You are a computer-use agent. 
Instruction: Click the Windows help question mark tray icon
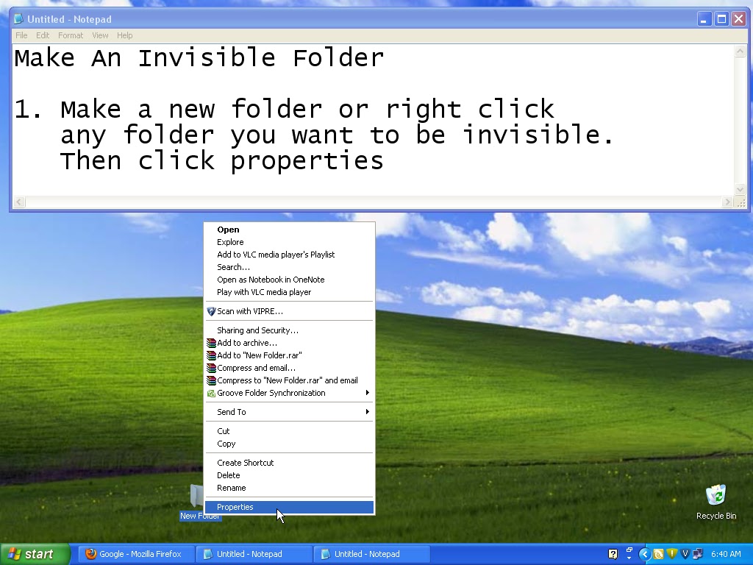[613, 553]
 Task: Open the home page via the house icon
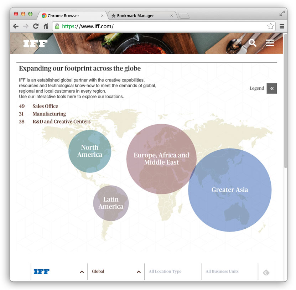(46, 26)
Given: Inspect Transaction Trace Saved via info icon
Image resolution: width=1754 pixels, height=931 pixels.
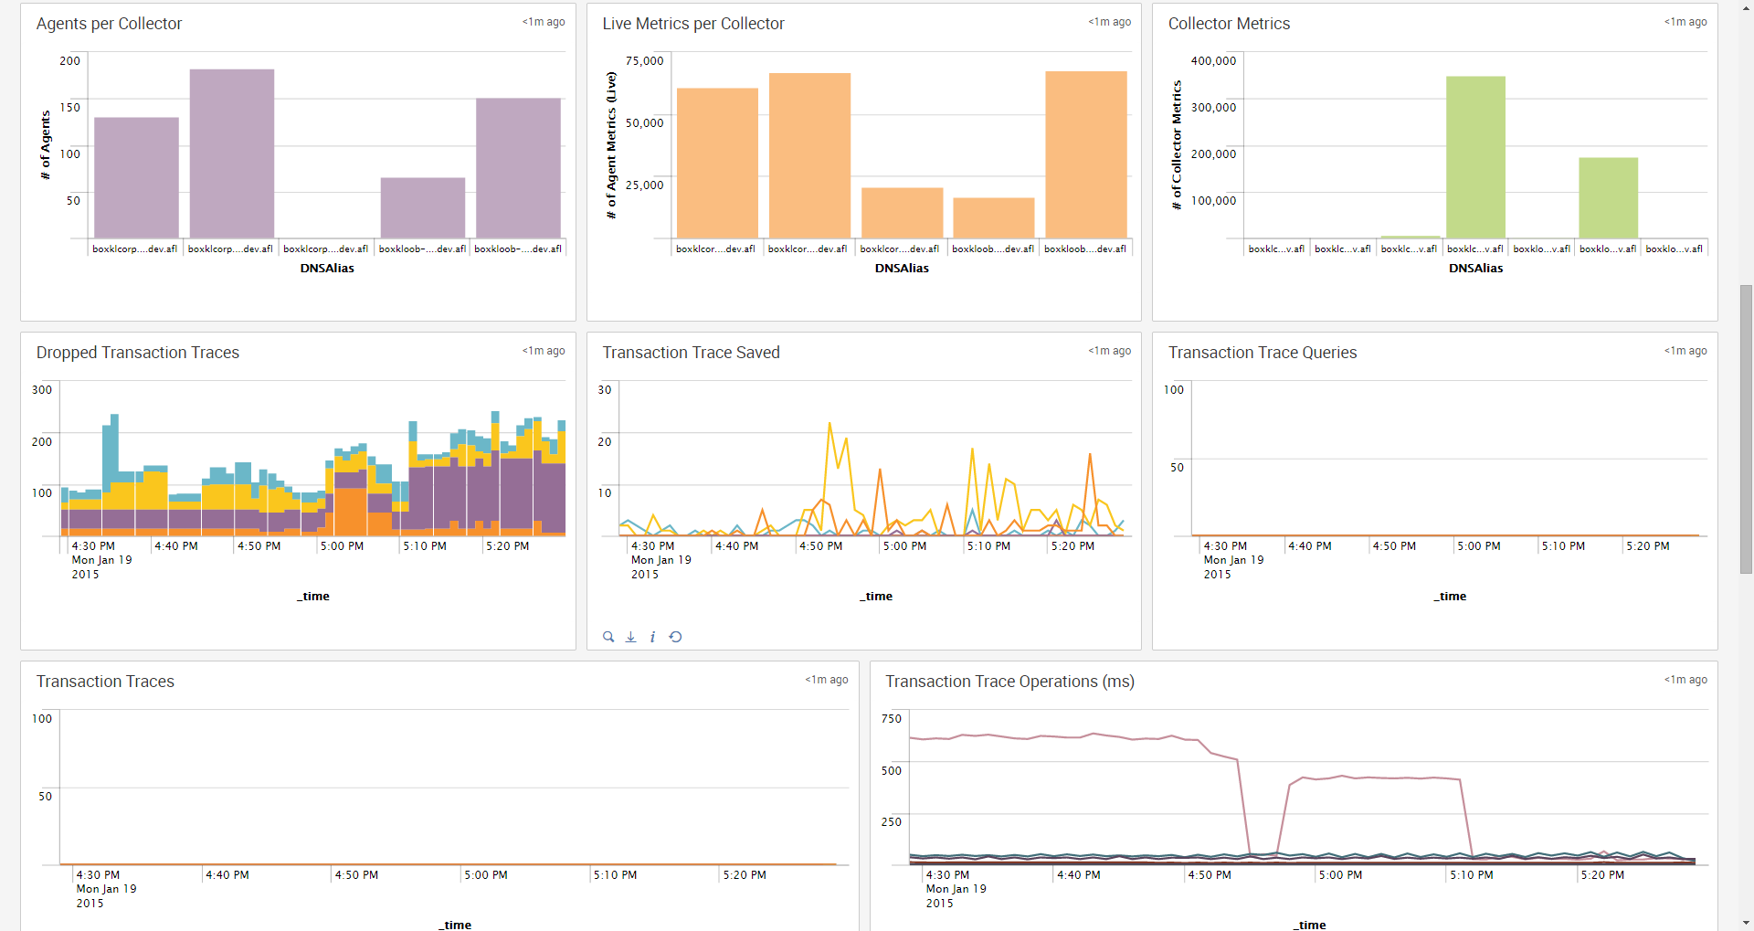Looking at the screenshot, I should [x=652, y=637].
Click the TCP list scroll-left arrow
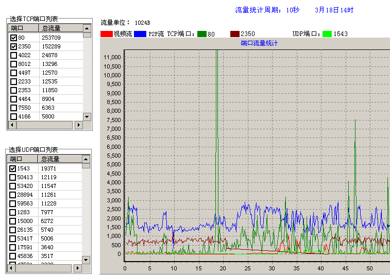Image resolution: width=390 pixels, height=275 pixels. (x=11, y=125)
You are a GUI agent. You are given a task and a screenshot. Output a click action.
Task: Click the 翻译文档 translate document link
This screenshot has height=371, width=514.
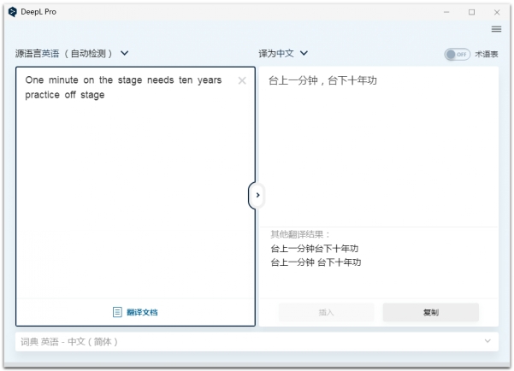click(x=142, y=312)
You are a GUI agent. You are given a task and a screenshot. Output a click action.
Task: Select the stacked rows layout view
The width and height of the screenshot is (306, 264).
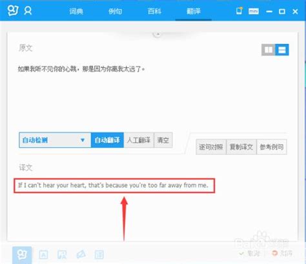point(282,50)
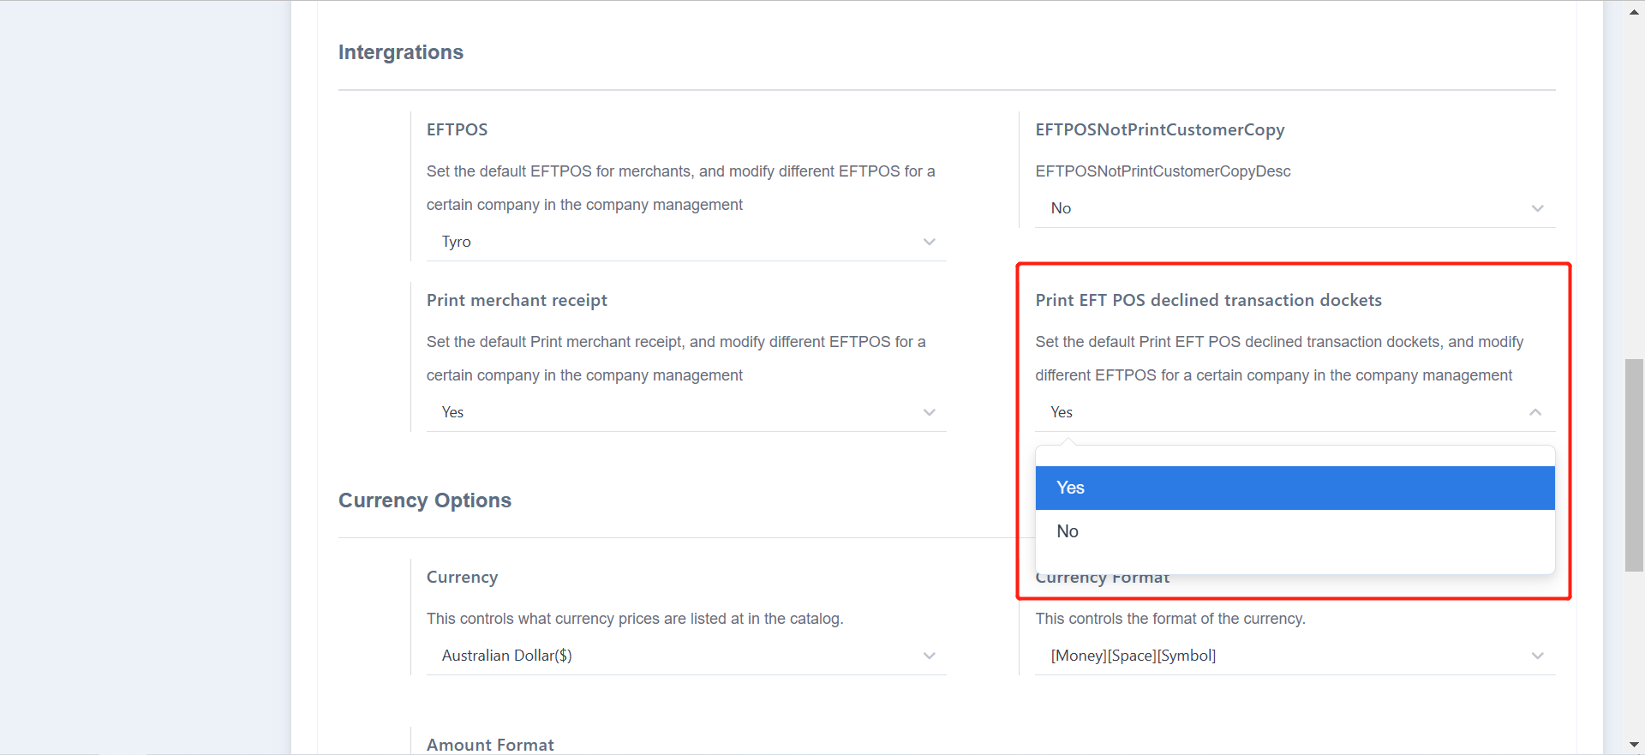Screen dimensions: 1645x755
Task: Click the Intergrations section heading
Action: tap(400, 52)

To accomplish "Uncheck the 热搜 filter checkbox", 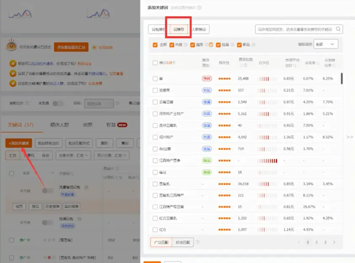I will [x=172, y=45].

•••••

▶ **Your goal**:
From the first line of the entries down to the line with "Task: Click the 翻译文档 translate document link", print each line exactly; omit any picture.

▶ **Answer section**:
You are a computer-use agent. 
Instruction: Click the Windows help question mark tray icon
[613, 553]
 Task: Open the home page via the house icon
(46, 26)
Given: Inspect Transaction Trace Saved via info icon
Image resolution: width=1754 pixels, height=931 pixels.
Looking at the screenshot, I should [x=652, y=637].
Click the TCP list scroll-left arrow
Image resolution: width=390 pixels, height=275 pixels. (x=11, y=125)
You are a GUI agent. You are given a task and a screenshot. Output a click action.
Task: Click the 翻译文档 translate document link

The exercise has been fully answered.